Carmel gives special stress to the need for vigilance not only vis-à-vis every obvious manifestation of idolatry, but also towards the more subtle forms of paganism which can infiltrate the spiritual life of a Christian. Once more we make reference to St. John of the Cross, for whom all the commandments are included in the first: “I am the Lord your God, who look you out of the land of Egypt from the condition of slavery: you must not have any gods before me" (Ex 20: 2).
The meaning of life, then, is none other than that of which St. Paul writes: “Everything is yours, but you are Christ’s and Christ is God’s.” This is the fact: all things have a meaning, a truly human dimension, to the degree that man acquires a divine dimension.
We asked ourselves what does it mean for us, in this local Church, under the guidance of our pastor, to work to be of service to the person in search of meaning, of truth. It could mean:
to face the problem of proclamation of the faith to those who have wandered off, to do it with love and seriousness;
- to welcome and help the person who lives in doubt;
- to study and understand the thrusts of culture and customs in our locale;
- to foster a knowledge of the Bible;
- to collaborate in catechetical programs;
- to appreciate the cultural structures of our parish;
- to create in our parish the means of social communication favoring evangelization;
- to deepen local sensitivity to the problem of missions.

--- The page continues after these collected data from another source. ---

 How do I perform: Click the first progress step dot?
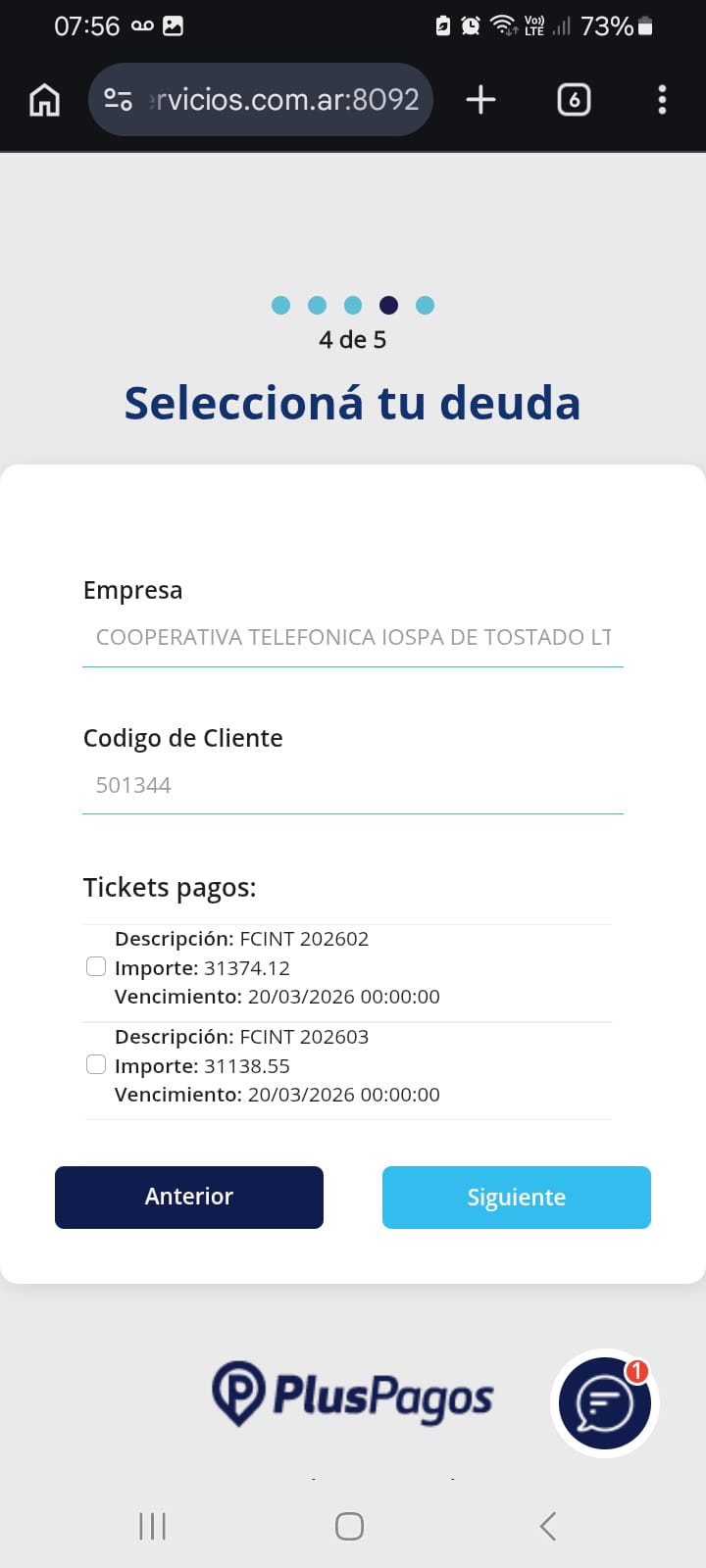pyautogui.click(x=281, y=306)
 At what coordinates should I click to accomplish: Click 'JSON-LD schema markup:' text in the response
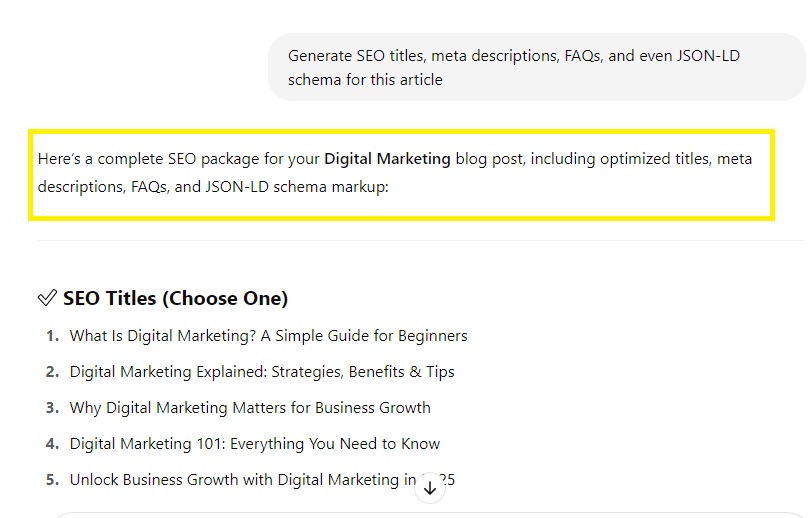click(x=297, y=187)
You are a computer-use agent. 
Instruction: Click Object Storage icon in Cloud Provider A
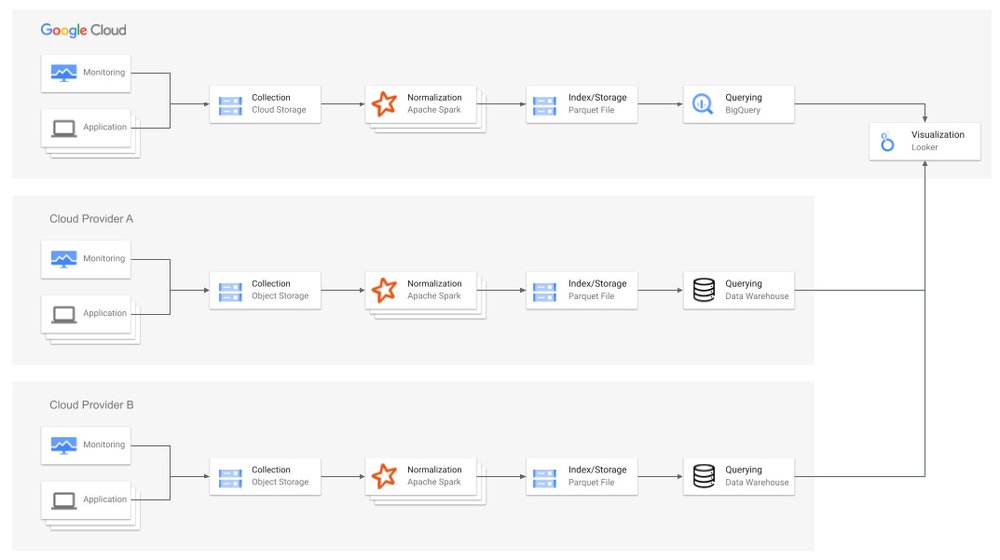[x=230, y=290]
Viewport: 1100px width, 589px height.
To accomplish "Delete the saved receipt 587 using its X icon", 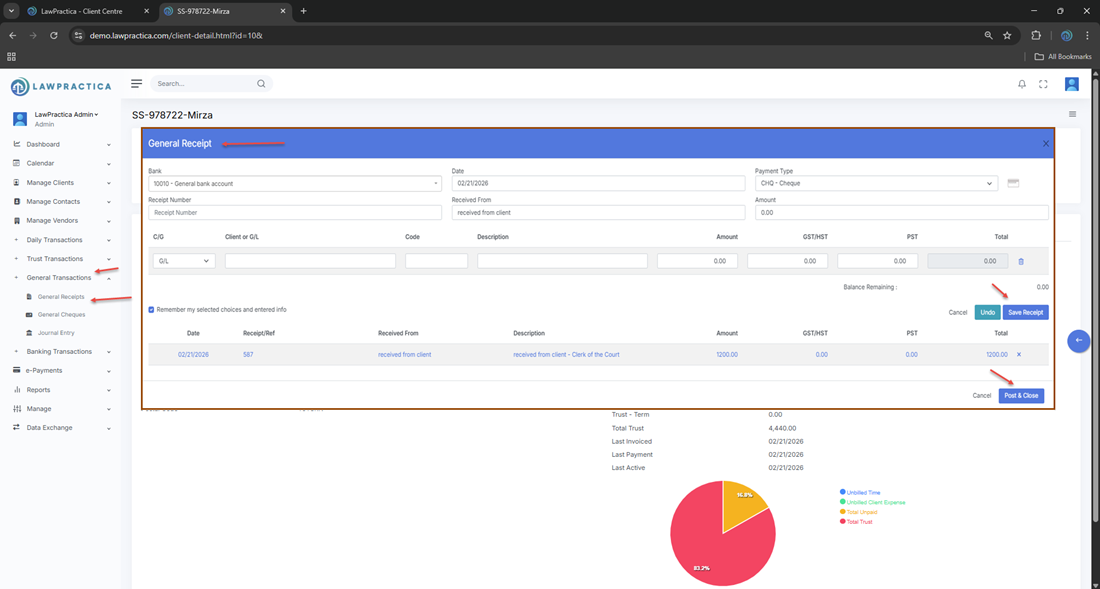I will point(1019,354).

Yes, these are vague replies, but they could become the jelling of precious energies in the communion of so many component parts of our parish community. This would be a great help to him whom the Lord has set in our midst as a sign of unity and who has invested us with the specific ministry of proclaiming the Gospel.
Vocation in the Carmelite Brotherhood
“See, I stand at the door and knock. If a person listens to my voice and opens the door, I will dine with him and he with me” (Apoc 3: 20). Jesus is saying: not some other time. But when events, illuminated by the Spirit, speak loudly and clearly with the voice of the Son of Man who, hungry for love, asks to sit at our table, before he continues on his way.

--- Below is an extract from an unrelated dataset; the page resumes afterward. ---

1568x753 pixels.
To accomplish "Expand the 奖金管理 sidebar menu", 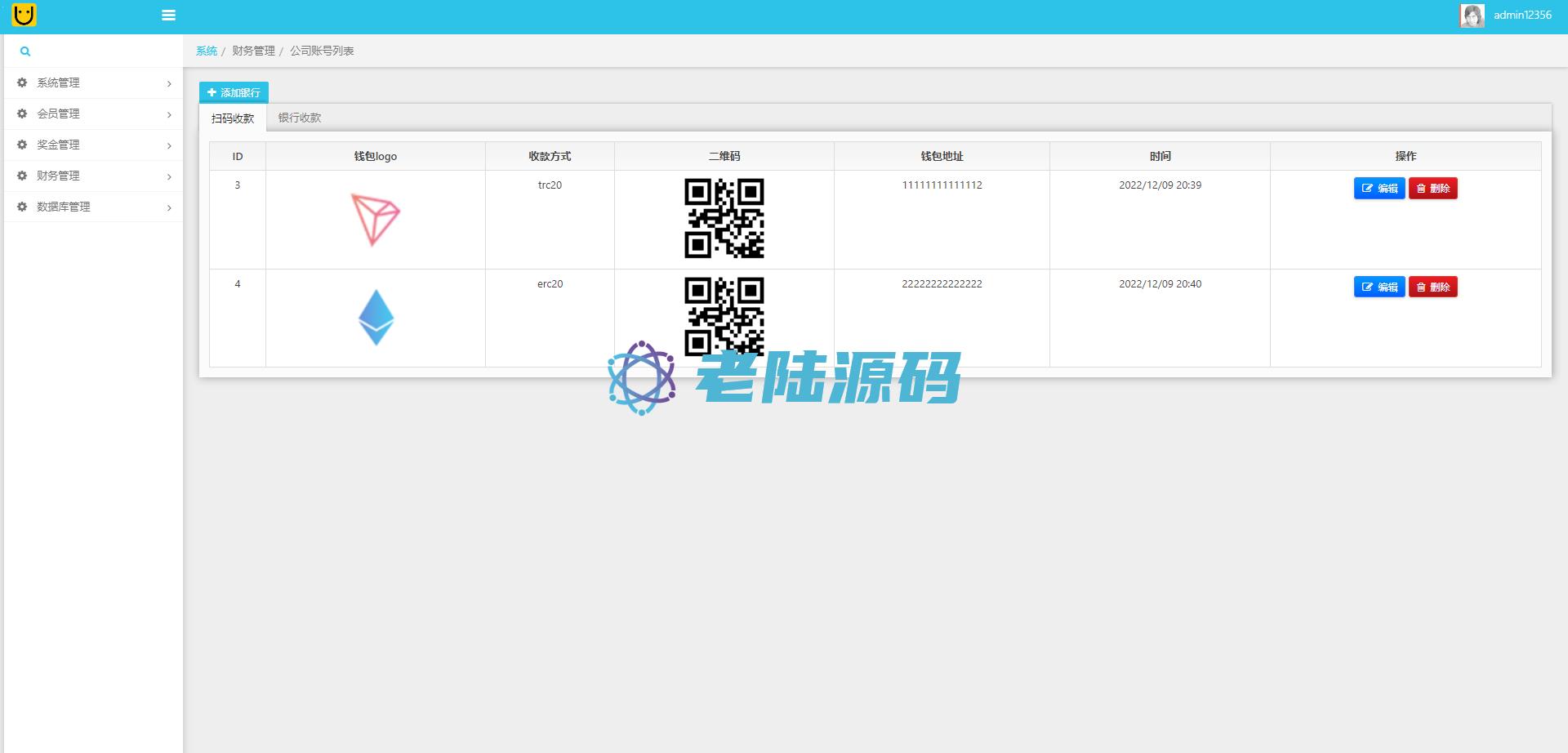I will pos(58,145).
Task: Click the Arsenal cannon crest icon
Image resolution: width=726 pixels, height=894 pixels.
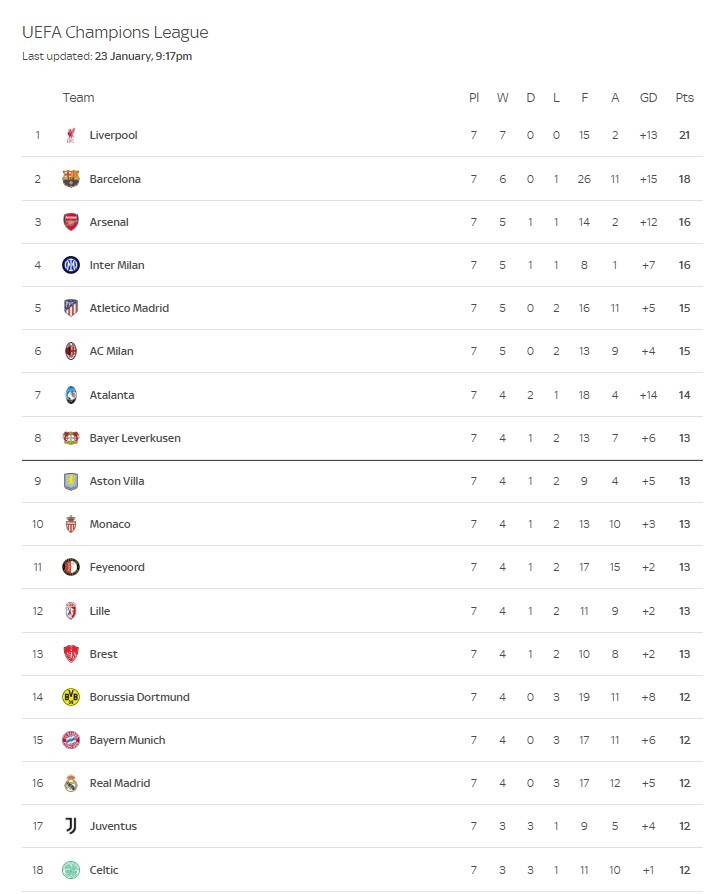Action: (x=71, y=222)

This is Carmel for us: the place where we educate our hearts to recognize the gift offered us by the Lord, in trustful surrender to his grace, in prayer, in vigilance. It’s this that gives transparence to the succession of events and encounters of our lives, of the life of the world. It illumines the ways, the ways of the world, by means of which we can reach him.
The monastery of the Carmelite lay-person is the world and his cell is Christ. But in the world of our time—in the world of all times— it is not easy to hear the voice of God. The noise in society, in the Church, in our hearts is deafening.

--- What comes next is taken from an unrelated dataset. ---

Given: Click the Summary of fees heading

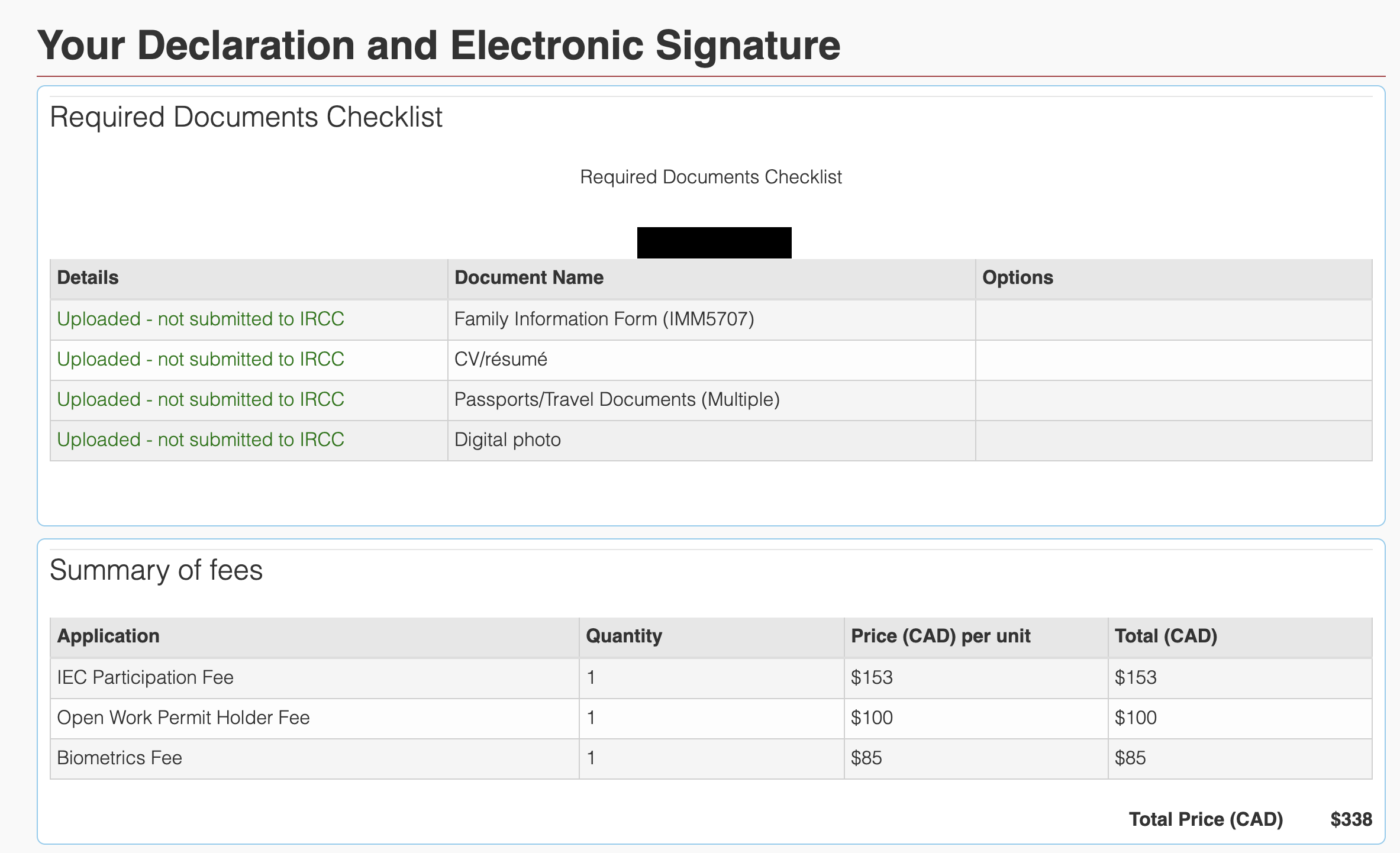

To hear God there must be silence. And in Curinga, Carmel wants to be nothing else than this: a space of silence facing lies, illicit desires, suffering itself. On the road to the rediscovery of our vocation, the July mission (Ed. note: A group of Carmelite Vocation Directors held a “mission” of ten days in Curinga during July, 1985) and the meeting at Sassone were important and decisive stages. Today we feel that the Lord is calling us above all to a transformation of our being. Our commitment and our activity in the Church and in the world will be authentic only if they are born of an overflow of contemplation.
In this spirit we are available for the service of our Church community and also of our civic community. We are grateful to the Confraternity which supported our search. In this last period, with risk and even suffering, it knew how to listen to our request as Church. We are grateful to our fathers who, often with hidden efforts, knew how to hand on to us the patrimony of our faith, of values, of institutions, without which we would not be in existence today.
We are grateful to all those who, from now on, will pray and work that the Confraternity recuperate its foundational charism and be open to the demands of the world of our time, and so become A Contemplative Fraternity in the midst of the People.